Friday, June 17, 2016

Faith and Actions

Chuckle: A cop to a lady stopped for speeding: "So you didn't think we gave tickets to pretty women? You're right, we don't. . .! Sign here."
Quote: "Faith sees the invisible, believes the unbelievable, and receives the impossible." --Corrie Ten Boom
"Dear brothers and sisters, what's the use of saying you have faith if you don't prove it by your actions? That kind of faith can't save anyone. . . Now some may argue, 'Some people have faith; others have good deeds.' I say, 'I can't see your faith if you don't have good deeds; but I will show you my faith through my good deeds . . . Just as the body is dead without a spirit, so faith is dead without good deeds" (James 2:14,18,26 NLT).

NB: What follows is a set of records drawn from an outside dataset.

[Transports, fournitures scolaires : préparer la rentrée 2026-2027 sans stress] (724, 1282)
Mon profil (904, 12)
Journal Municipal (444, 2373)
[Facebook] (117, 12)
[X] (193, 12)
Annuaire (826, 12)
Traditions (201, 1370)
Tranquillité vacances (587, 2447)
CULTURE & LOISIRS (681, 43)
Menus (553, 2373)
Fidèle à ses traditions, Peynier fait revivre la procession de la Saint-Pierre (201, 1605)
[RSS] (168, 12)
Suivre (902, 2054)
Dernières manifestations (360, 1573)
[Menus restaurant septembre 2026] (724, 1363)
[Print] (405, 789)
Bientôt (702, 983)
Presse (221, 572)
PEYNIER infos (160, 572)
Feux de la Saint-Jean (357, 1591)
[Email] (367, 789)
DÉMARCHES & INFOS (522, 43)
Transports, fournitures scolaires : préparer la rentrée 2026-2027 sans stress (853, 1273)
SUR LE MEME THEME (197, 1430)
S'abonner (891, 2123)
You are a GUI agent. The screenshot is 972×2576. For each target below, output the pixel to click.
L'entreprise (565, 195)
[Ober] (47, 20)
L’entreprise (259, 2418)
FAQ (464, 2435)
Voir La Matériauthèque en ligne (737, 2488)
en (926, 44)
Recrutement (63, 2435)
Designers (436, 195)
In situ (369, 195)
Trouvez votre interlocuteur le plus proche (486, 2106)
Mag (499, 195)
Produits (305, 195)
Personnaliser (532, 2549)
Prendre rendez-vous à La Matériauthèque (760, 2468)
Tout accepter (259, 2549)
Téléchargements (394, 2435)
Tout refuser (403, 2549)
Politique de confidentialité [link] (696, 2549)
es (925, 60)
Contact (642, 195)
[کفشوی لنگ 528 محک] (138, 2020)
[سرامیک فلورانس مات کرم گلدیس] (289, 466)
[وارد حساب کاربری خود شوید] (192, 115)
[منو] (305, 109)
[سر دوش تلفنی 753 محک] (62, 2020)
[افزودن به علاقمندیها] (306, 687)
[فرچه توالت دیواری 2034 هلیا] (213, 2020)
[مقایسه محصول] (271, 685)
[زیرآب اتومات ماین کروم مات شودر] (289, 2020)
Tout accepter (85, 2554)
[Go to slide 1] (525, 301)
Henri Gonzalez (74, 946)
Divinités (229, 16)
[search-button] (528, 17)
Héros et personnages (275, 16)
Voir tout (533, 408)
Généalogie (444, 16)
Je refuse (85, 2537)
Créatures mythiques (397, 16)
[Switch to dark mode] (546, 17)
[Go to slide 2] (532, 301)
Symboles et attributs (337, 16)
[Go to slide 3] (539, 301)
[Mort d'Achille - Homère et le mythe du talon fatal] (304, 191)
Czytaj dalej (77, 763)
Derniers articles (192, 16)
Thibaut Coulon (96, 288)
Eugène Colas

Here, James is alarmed by some in the church who professed to have faith but refused to do what Christians should. He was dealing with people who considered themselves as belonging to the Christian community, but did not feel that ethical or moral actions were necessary. They had divorced faith from works.
James Peterson & Peter Kim wrote a book: "The Day America Told the Truth." They found that many people keep their religious lives (one or two hours on Sunday) separate from their daily lives. However, James says real (authentic) faith will be reflected by our actions -- how we live each day. It will permeate everything we do. Genuine faith is always followed by a Godly life of love, morality, happiness, service, and ministry. Our faith should change the way we live.
When someone claims to have faith, what he or she may have is intellectual assent -- agreement with a set of Christian teachings -- and as such it is incomplete faith. True faith transforms our conduct as well as our thoughts. If our lives remain unchanged, we don't truly believe the truths we claim to believe. In other words, doing good deeds for others will not save us, but if we have been genuinely "born again," our salvation experience and ensuing faith will be authenticated by how we live -- by how much we love, accept, and minister to the needs of others in the name of Jesus.
"Martin Luther, who had made himself the apostle and champion of faith alone, wrote the following: 'Faith is a living, busy, active, powerful thing; it is impossible for it not to do us good continually. It never asks whether good works are to be done, but has done them before there is time to ask the question, and it is always doing them."
Deeds of loving service are not a substitute for, but rather a verification of, our saving faith in our Lord Jesus Christ.